FM 593 was designated on July 13, 1945, from US 271 at Midway to a point 1.2 mi east of Ewell. On July 16, 1949, the road was extended 4.6 mi to Cox. On December 17, 1952, the road was extended southwest 3.9 mi to SH 155. On August 6, 1965, the section from FM 2796 to SH 155 was transferred to FM 2796, but was not signed as FM 2796 until 1967.

==FM 594==

Farm to Market Road 594 (FM 594) is a designation that has been used four times. The current use is in Washington County, from FM 1948 northwest to Flat Prairie.

===FM 594 (1945–1964)===

The first use of FM 594 was in Hale County on July 9, 1945, from FM 54, 8 mi west of US 87, northward 7.5 mi to Cotton Center. A portion from US 70, 2 mi west of Halfway southward 9.0 mi to a road intersection was added on April 4, 1949, replacing FM 1069 and creating a gap. This gap was closed on November 20, 1951. FM 594 was cancelled on August 20, 1964, and transferred to FM 179.

===FM 594 (1968)===

The next use of the FM 594 designation was in Floyd County, from US 70 in Floydada east 0.9 mi along Price Street to SH 207. This second use was short-lived as FM 594 became a portion of FM 784 just three months later, though this FM 594 was not cancelled until it was built.

===FM 594 (1972–1978)===

The third use of the FM 594 designation was in Bell County, from US 190, 1 mi west of I-35, south and east two miles to I-35 at Loop 121. FM 594 was cancelled on October 11, 1978, and became a portion of Loop 121.

==FM 595==

Farm to Market Road 595 (FM 595) is located in Cochran County. It runs from SH 125 in Bledsoe to CR 25.
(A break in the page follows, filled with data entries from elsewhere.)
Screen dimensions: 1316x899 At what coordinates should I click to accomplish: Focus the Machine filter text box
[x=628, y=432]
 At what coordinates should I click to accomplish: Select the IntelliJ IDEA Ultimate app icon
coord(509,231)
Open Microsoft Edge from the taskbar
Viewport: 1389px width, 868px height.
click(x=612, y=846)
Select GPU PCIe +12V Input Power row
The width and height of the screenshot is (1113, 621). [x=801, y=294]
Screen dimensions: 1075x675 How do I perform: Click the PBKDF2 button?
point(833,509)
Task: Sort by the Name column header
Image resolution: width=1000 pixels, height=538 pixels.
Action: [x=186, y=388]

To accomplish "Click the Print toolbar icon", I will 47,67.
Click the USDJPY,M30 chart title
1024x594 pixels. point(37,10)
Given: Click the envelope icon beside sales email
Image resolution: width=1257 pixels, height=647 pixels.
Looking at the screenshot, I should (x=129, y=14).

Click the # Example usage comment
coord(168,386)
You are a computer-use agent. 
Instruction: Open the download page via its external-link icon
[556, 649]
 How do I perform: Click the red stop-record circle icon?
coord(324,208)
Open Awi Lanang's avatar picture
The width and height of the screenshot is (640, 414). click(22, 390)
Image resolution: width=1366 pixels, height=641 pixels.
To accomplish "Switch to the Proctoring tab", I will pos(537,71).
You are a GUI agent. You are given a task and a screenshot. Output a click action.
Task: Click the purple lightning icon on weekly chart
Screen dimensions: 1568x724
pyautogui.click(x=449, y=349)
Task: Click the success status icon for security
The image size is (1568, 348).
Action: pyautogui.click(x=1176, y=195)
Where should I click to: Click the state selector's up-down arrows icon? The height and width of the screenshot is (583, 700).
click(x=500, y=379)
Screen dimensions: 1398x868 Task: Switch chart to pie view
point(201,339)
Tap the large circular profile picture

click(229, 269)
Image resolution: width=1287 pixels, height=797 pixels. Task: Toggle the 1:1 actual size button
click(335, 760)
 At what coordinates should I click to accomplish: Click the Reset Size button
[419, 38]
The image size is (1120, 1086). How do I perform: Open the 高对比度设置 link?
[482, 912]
FM 595 was designated on July 9, 1945, from FM 769 (now SH 125) in Bledsoe to SH 290 (later SH 116, now SH 114). On July 14, 1949, the road was extended north 2.7 mi to a road intersection.

==FM 596==

Farm to Market Road 596 (FM 596) is located in Bailey and Cochran counties. It runs from FM 54 north of Maple to SH 114 west of Morton.

FM 596 was designated on July 9, 1945, from SH 290 (later SH 116, now SH 114), 8.5 mi west of Morton, to the Bailey County line. On January 18, 1946, the road was extended to Maple. On July 14, 1949, a 1 mi section from FM 54 to Maple was added.

==FM 597==

Farm to Market Road 597 (FM 597) is located in Cochran, Hockley, and Lubbock counties. It runs from SH 214 north of Morton to FM 400 northwest of Becton. The route has overlaps with FM 303 near Pep and SH 51 north of Whitharral.

FM 597 was designated on July 9, 1945, from SH 214, 1 mi north of Morton, to a point 4 mi east. On April 1, 1948, the road was extended east 6.5 mi to the Hockley County line. On November 1, 1954, the road was extended east 52.5 mi to a road intersection in Lubbock County, replacing a portion of FM 1490, all of FM 1938, FM 1175 and FM 2105 and creating concurrencies with FM 2129 (now FM 303) and SH 51. On November 21, 1956, the road was extended east 3.7 mi to FM 400.

==FM 598==

Farm to Market Road 598 (FM 598) is located in Kaufman County. It runs from FM 1392 southeast to SH 205 in Terrell. It was not opened until around 2011.

===FM 598 (1945)===

A previous route numbered FM 598 was designated on July 21, 1945, from SH 86, 7 mi west of Silverton, south 6.0 mi. On May 7, 1948, an 11.3 mi mile section from Lockney north to Lone Star School was added, creating a gap. The northern portion was extended south 2.0 mi on July 14, 1949, and the gap was closed on December 17, 1952. On October 31, 1958, the road was extended to Loop 75 in Lockney. FM 598 was cancelled on December 21, 1959, and transferred to FM 378.

==FM 599==

Farm to Market Road 599 (FM 599) is located in Briscoe and Motley counties. It runs from SH 86 east of Quitaque to FM 97 in Flomot.

FM 599 was designated on July 21, 1945, from SH 86 east of Quitaque to Gasoline. On March 29, 1949, the road was extended south 3.2 mi to the Motley County line. On January 3, 1952, the road was extended south 6.1 mi to FM 97 at Flomot, replacing FM 194.